Skip to main content

Tor Browser vulnerability used to attack visitors to a child porn site

Tor Browser vulnerability used to attack visitors to a child porn site

Share this story

tor stock 1020

A child pornography site called Giftbox has been attacking its users with a newly discovered exploit in the Tor Browser, according to an exclusive report from Motherboard. According to one user, the exploit was present on the main page, giving attackers a clear way to plant malware on any computer that visited the site.

It’s not clear what the attackers used the exploit for, or what any resulting programs might have done, but such an exploit would have been an easy way for law enforcement to track down anyone visiting the illegal site.

The new exploit isn’t an attack on Tor itself, which disguises traffic by routing it through a larger network. Instead, the attack focuses on the Tor Browser, a modified version of Firefox designed for connecting to websites that can only be accessed through the Tor network. By targeting the browser, attackers were able to plant malware on any computer connecting to the site without compromising the larger network. Tor has patched the browser, and updated versions should be protected against the attack.

There’s no clear evidence for who’s behind the attack, but the tactics are very similar to a number of recent FBI operations. In 2013, the FBI took down a number of hidden services on the Freedom Hosting network, employing a similar browser-based exploit. A year later, the FBI took control of a child porn site called Playpen and — rather than shutting the site down — used it to actively seed tracking malware to its visitors, using that information to identify and prosecute them.

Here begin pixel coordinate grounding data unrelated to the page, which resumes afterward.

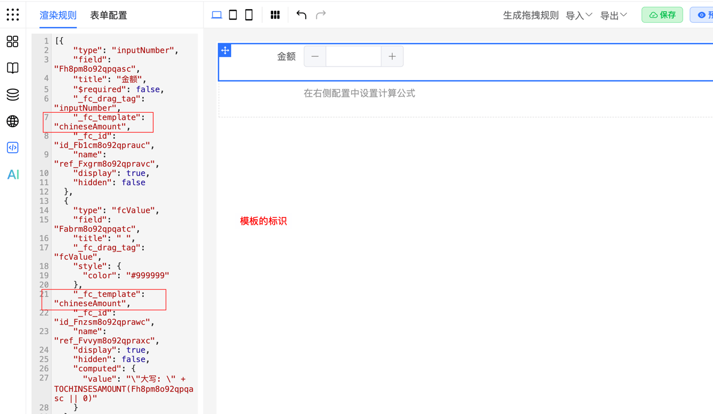Click the nine-dot app grid icon
This screenshot has width=713, height=414.
(13, 15)
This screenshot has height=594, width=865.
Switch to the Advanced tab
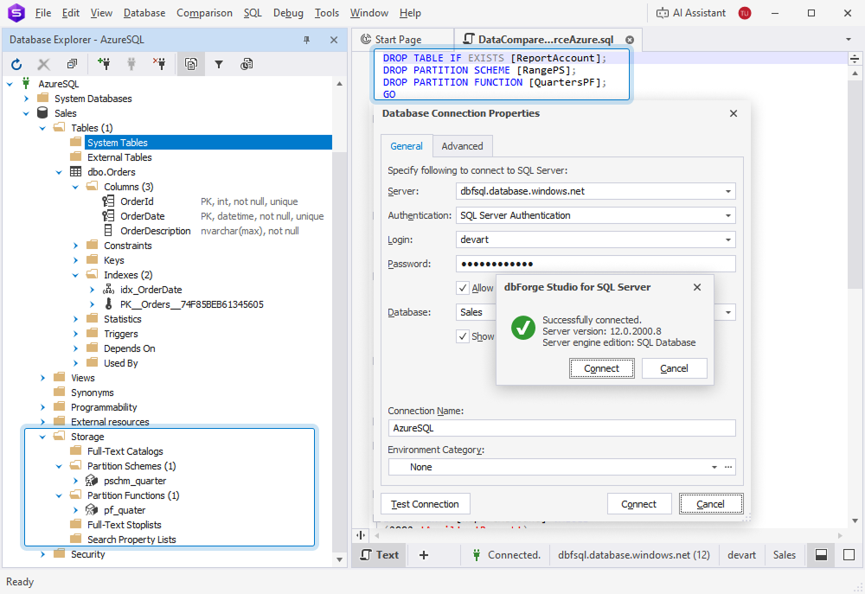pos(462,145)
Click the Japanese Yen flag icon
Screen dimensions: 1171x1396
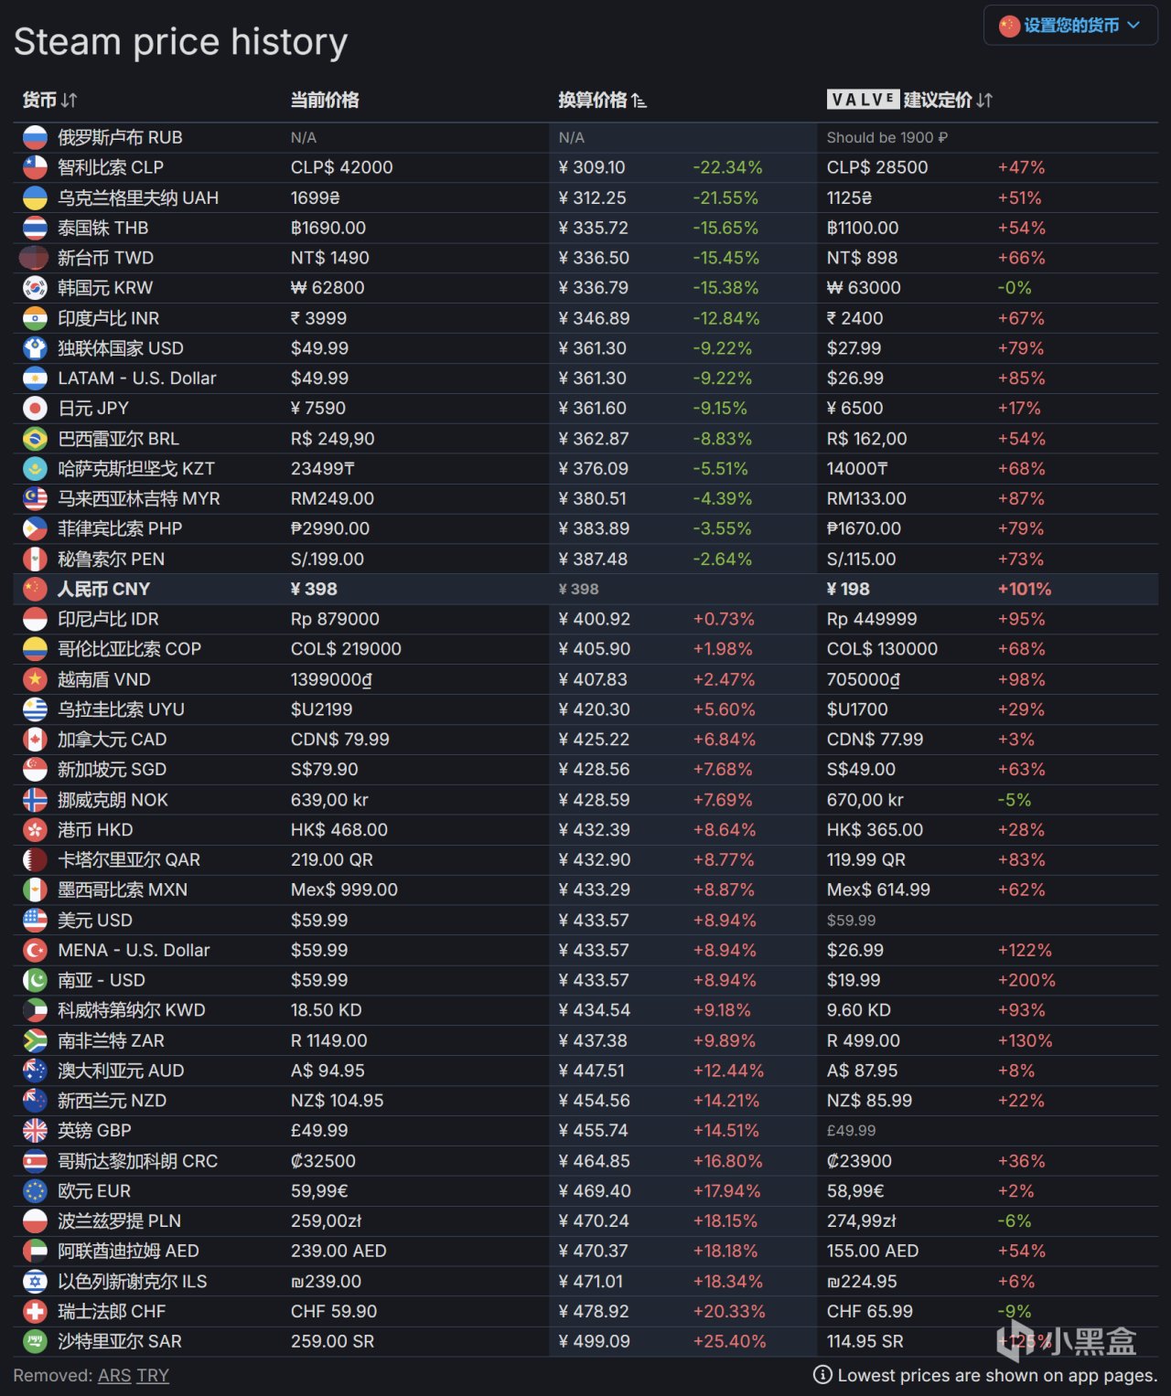(x=35, y=409)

That operation is still legally controversial, but soon it will be much easier for US judges to authorize similar hacks. On December 1st, new amendments to the rules of criminal procedure are set to take effect, allowing judges to write warrants for networked computers regardless of their location. That new legal power, combined with the growing availability of law enforcement malware, would make it much easier for agencies to target and prosecute anonymous figures online, potentially causing significant collateral damage to systems in the process.